> _Exercise task A_: Repeat the forum discussion on weapon classes and virtual functions word for word, from "However, there's also" up to and including "be a bottleneck.".
> _Exercise task B_: Continue the forum discussion on weapon classes and virtual functions with the next part, starting after its last sentence.
── Quoted text
However, if I understand your suggestion, should I have like, one Weapon class and maybe different functions that set the attributes of the weapon? (Like:
Weapon laser=Weapon::Laser(//attributes go here);

This actually does make a bit more sense. However, what happens if I need to specify some function behavior of each weapon? (IE lasers act differently than missiles or homing shots) so would I make just these functions virtual (if I really needed the function)?

I'm not sure if this was explicitly addressed or not, but your attribute... attribution (?) should go on at a higher level, i.e. you decide that in your game, laser type X does n damage and has a cool-down rate of k seconds, and so on. Game logic-wise, you might have a file or something that contains weapon definitions (and I really would advise doing it that way) and at runtime you basically just do something like
playerWeapon.Damage = n;playerWeapon.cooldown = k;

Then just look that stuff up when you need it. Effects might be a slightly different beast, (I would argue that polymorphism is actually the right tool for the job in this case) but only if different effect types *behave* radically different. A good example of doing this right would probably be having different base classes set up for particle emitters, such as spray/cones, bursts/clouds, lines and the like. Then you just store the number of particles and do particle position calculations, etc. in a virtual function. You theoretically could have a non-virtual draw function that just sends the particle positions to your renderer, too. The moral of the story is that if data gets handled similarly, it's usually worth it to keep things concrete and give polymorphism/inheritance a miss.

This is also a case study for why I strongly dislike Java... or at least the way it's commonly taught. As you yourself mentioned, they really inflate the importance of what should really only be corner-case solutions to problems in the guise of "make sure you know how this works!"
clb: At the end of 2012, the positions of jupiter, saturn, mercury, and deimos are aligned so as to cause a denormalized flush-to-zero bug when computing earth's gravitational force, slinging it to the sun.
I think the most attractive place to use virtual member functions is when using an interface concept to write more general code. This can reduce the amount of code that needs to be written, and consequentially can reduce bugs and increase efficiency.

However, there's also some loss of performance when using virtual functions and inheritance, so I would avoid them for doing anything that's computationally intensive and could be a bottleneck.
────
── Recorded data
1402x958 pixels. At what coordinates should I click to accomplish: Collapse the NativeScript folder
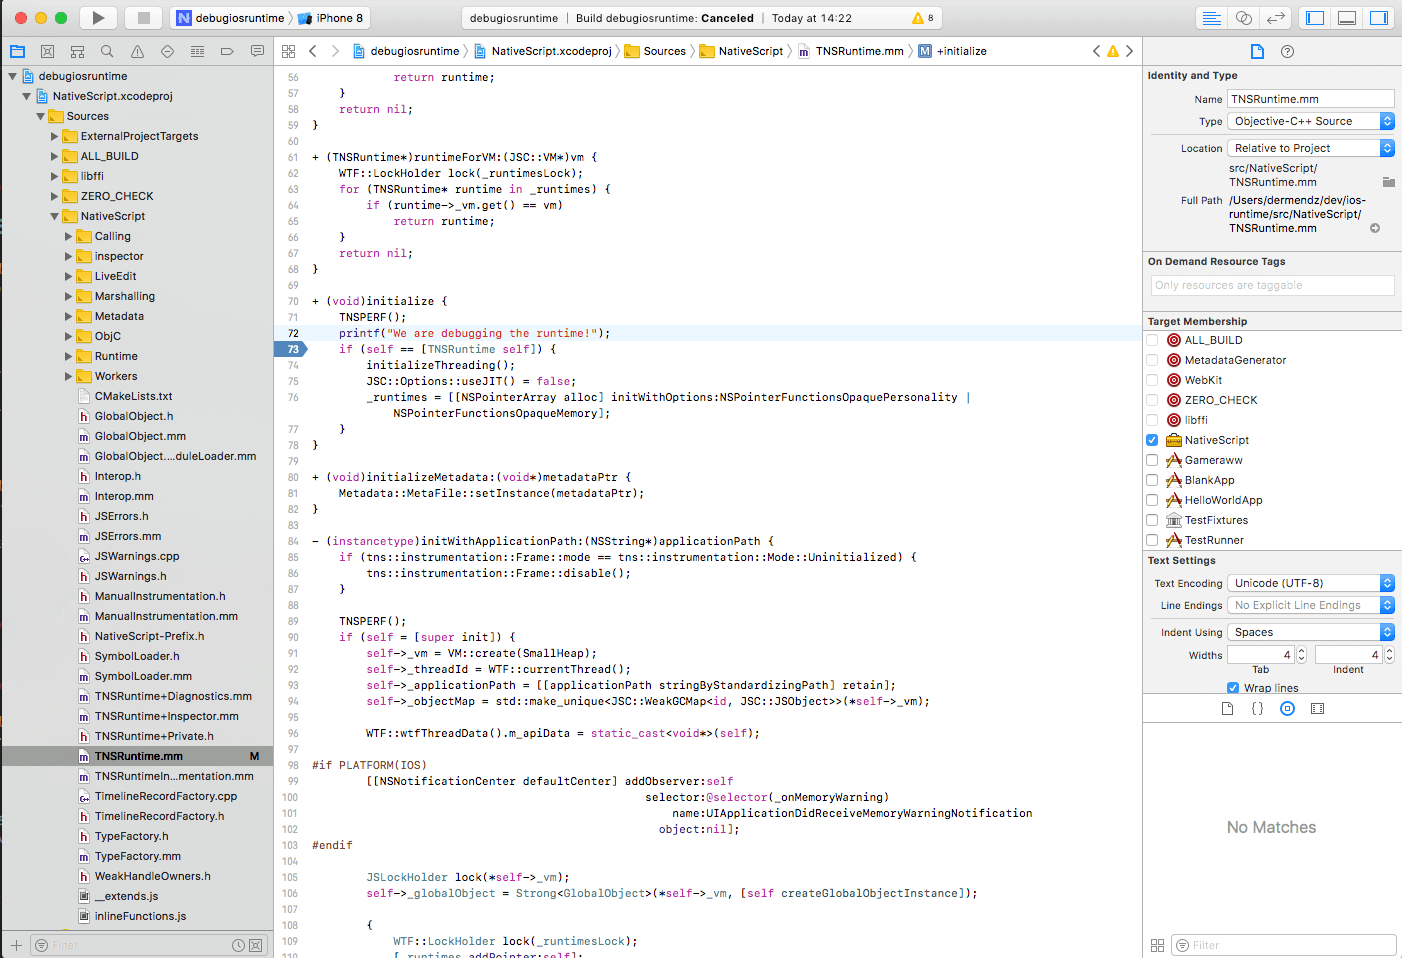coord(55,216)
────
> _Written response A_:
However, there's also some loss of performance when using virtual functions and inheritance, so I would avoid them for doing anything that's computationally intensive and could be a bottleneck.

> _Written response B_:
For example, you should not make a pure virtual Matrix class with different implementations for sparse, static, dynamic, symmetric, etc.

However, it might be a reasonable decision to make a virtual class to interface a component with different sources of input that all have completely different implementations, if it's not performance critical.

Any time you can use virtual methods, there are alternatives you could also use which are probably more efficient which you should also consider (eg, templates). The advantage you get with virtual methods is that in some cases the code can be simpler to write and the compiler can give more intuitive error messages to help in debugging.
Note that the "and" was meant logically. Virtual function overhead requires something done on a per-frame and per-pixel basis. Ie, if on every frame, you call the virtual function once per pixel, then you are starting to look at the the point where you should worry about virtual function overhead.

Before that (or other similar cases), it isn't a concern.

...

No, don't do epic switch statements. Virtual functions, virtual factories (storing a pointer to/reference to/name of the weapon type factory so you can do weapon upgrades), etc -- both are far better options.

...

The standard visitor pattern pulls off reverse single-dispatch, not double dispatch, barring manually writing a compile-time switch in the base class via function overriding.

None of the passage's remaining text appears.